National Capital Presbytery endorsed Teng, the pastor of Heritage Church in Alexandria, Va., at its meeting Nov. 27. Teng previously served as moderator of the presbytery and chair of its council.

            Teng, 53, entered the ministry after considering a career in music. He earned a bachelor’s of music degree in orchestral conducting from Nyack College in New York and a master of arts in music history and conducting from City University of New York. Then, feeling called to ministry and switching to theology, he graduated from Alliance Theological Seminary in Nyack, with a Master of Divinity degree.

            He was ordained in 1985 as a Minister of the Word and Sacrament and did some doctoral work in musical arts at Southwestern Baptist Theological Seminary in Fort Worth, Texas.

            During his ministry, Teng has worked both in Hong Kong and in the United States, serving both international congregations and predominantly Anglo churches.

His great-grandfather became a Christian — and later one of China’s first lay pastors — through the influence of American Presbyterian missionaries in northeast China.

            In 1986, Teng returned to Hong Kong to start a department of church music and to teach at Alliance Bible Seminary. He returned to the United States in 1990 to serve Trinity Church in Satellite Beach, Fla., returning to Hong Kong in 1996 to serve Union Church Hong Kong, the oldest Protestant congregation in that city.
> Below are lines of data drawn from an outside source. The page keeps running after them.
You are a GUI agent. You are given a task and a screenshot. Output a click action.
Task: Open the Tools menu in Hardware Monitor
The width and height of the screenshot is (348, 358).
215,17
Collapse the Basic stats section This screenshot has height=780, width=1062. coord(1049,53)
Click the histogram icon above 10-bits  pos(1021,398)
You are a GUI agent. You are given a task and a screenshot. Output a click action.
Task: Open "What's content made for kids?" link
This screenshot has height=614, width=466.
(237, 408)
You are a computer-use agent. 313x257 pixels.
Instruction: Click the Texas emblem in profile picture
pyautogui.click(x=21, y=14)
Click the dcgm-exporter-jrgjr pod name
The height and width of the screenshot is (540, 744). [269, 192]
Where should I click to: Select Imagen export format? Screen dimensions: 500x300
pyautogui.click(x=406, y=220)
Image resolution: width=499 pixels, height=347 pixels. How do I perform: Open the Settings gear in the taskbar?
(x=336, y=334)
            Teng returned again to the United States in 1999 to lead Chinese Community Church, an international, interdenominational congregation in Washington, D.C. He has been pastor and head of staff at Heritage since 2001.
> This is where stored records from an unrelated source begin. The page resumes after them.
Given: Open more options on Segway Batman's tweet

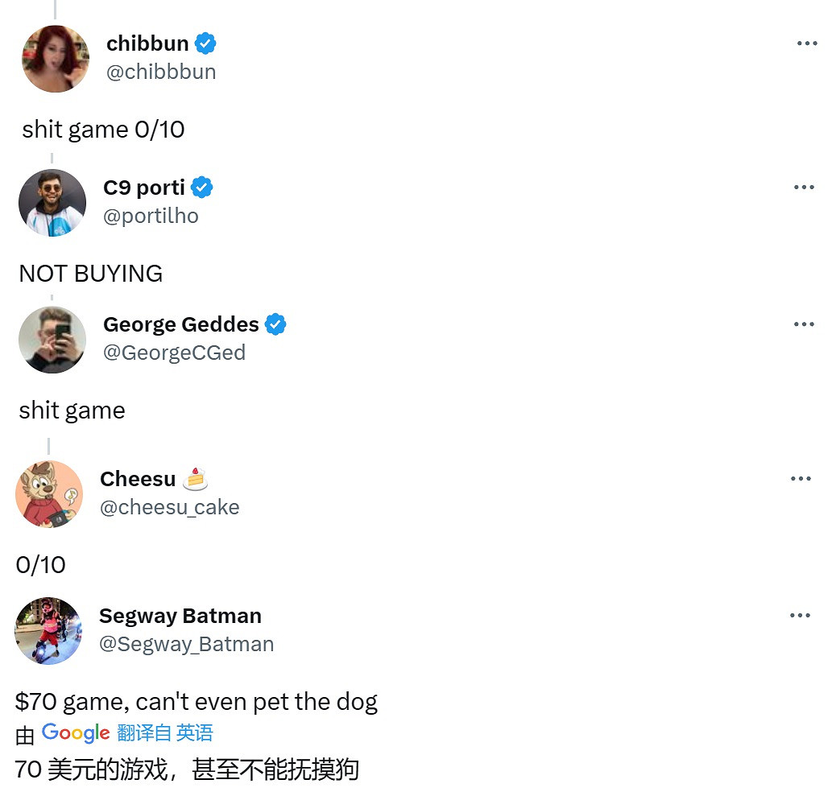Looking at the screenshot, I should pyautogui.click(x=800, y=616).
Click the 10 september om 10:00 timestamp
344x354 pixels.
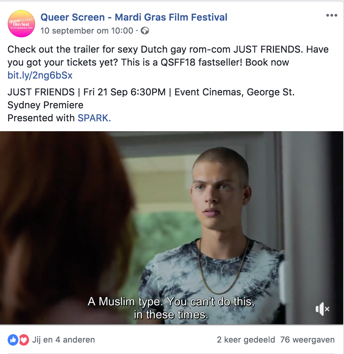pyautogui.click(x=87, y=31)
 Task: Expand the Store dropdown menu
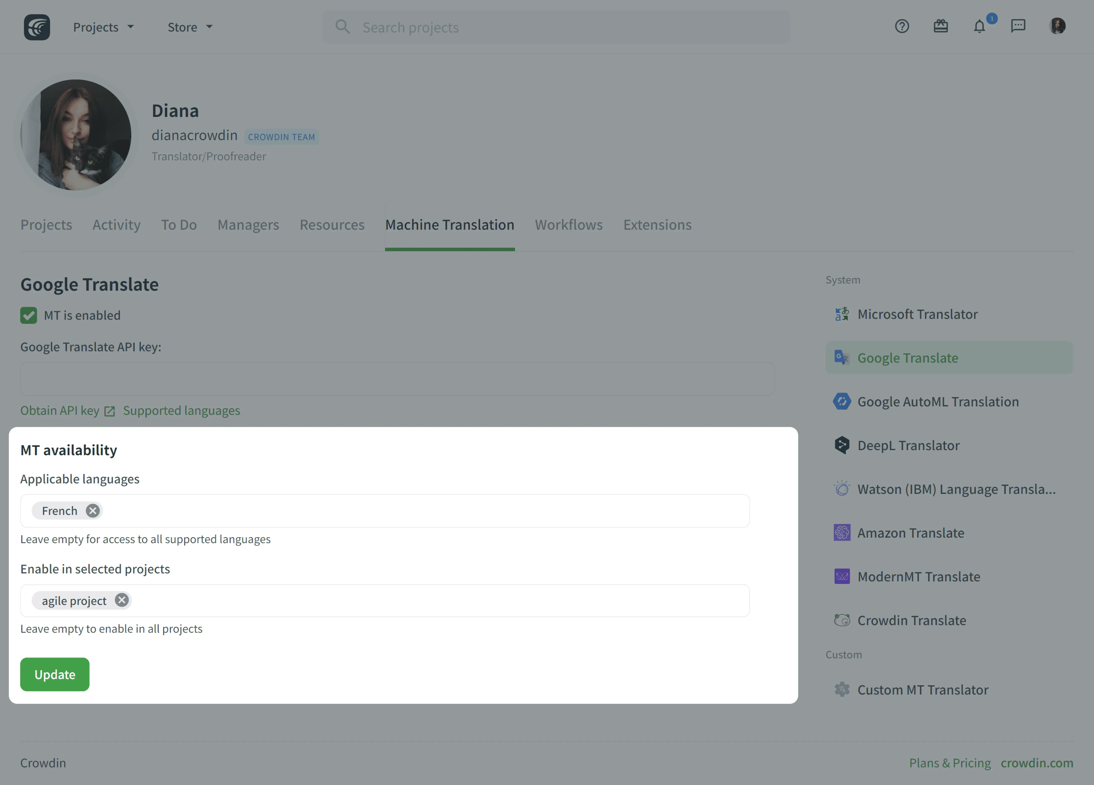(x=190, y=27)
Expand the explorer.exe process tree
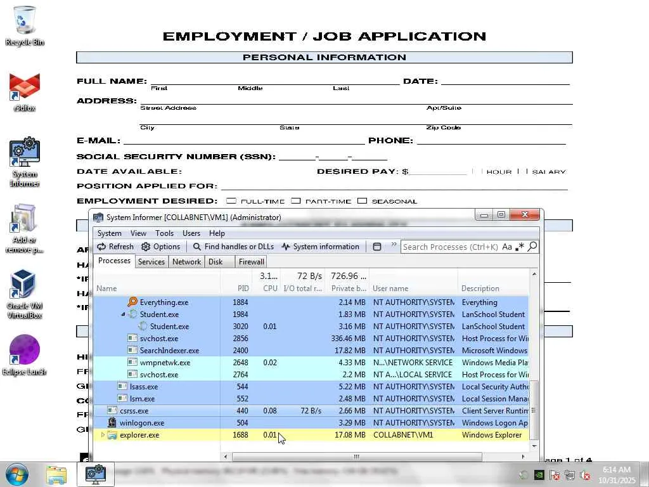649x487 pixels. [103, 435]
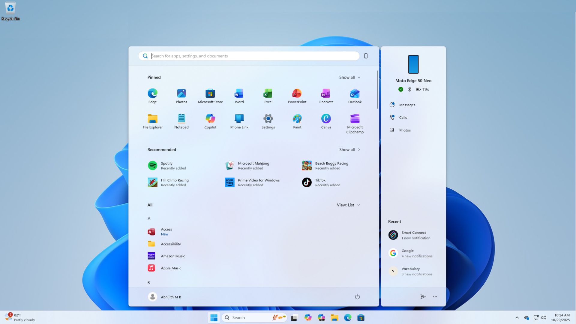
Task: Open the more options menu in Phone Link
Action: tap(435, 297)
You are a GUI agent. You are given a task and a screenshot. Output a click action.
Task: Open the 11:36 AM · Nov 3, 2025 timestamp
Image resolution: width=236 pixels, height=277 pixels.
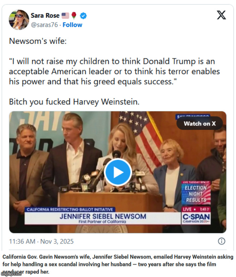41,241
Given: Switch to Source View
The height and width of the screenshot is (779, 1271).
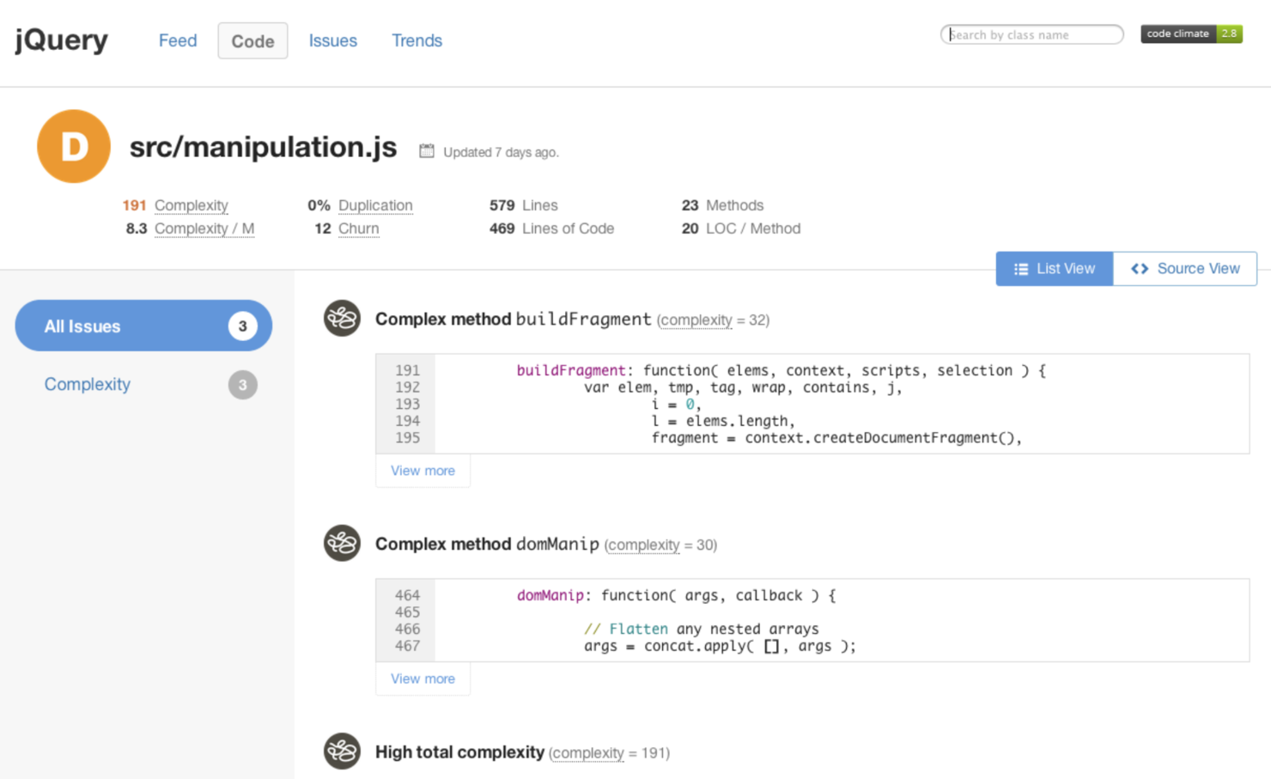Looking at the screenshot, I should (1186, 269).
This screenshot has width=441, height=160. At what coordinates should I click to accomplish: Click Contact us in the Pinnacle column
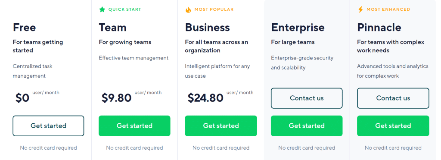(x=393, y=98)
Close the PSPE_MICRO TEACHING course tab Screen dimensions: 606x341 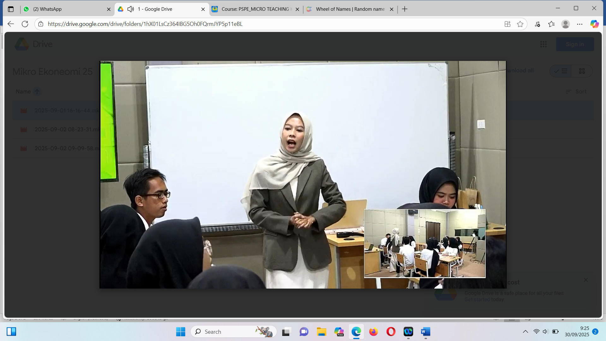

            Teng also has experience with the national life of the PC(USA). In 2002 and 2004, he served as a commissioner to the General Assembly. Since 2003, he has served on the board of Presbyterians for Renewal, being named this fall as president of that board, although he has resigned from that position to stand for moderator. 

            Teng is a volunteer chaplain with the Civil Air Patrol. He and his wife, Karen, were married in 1987.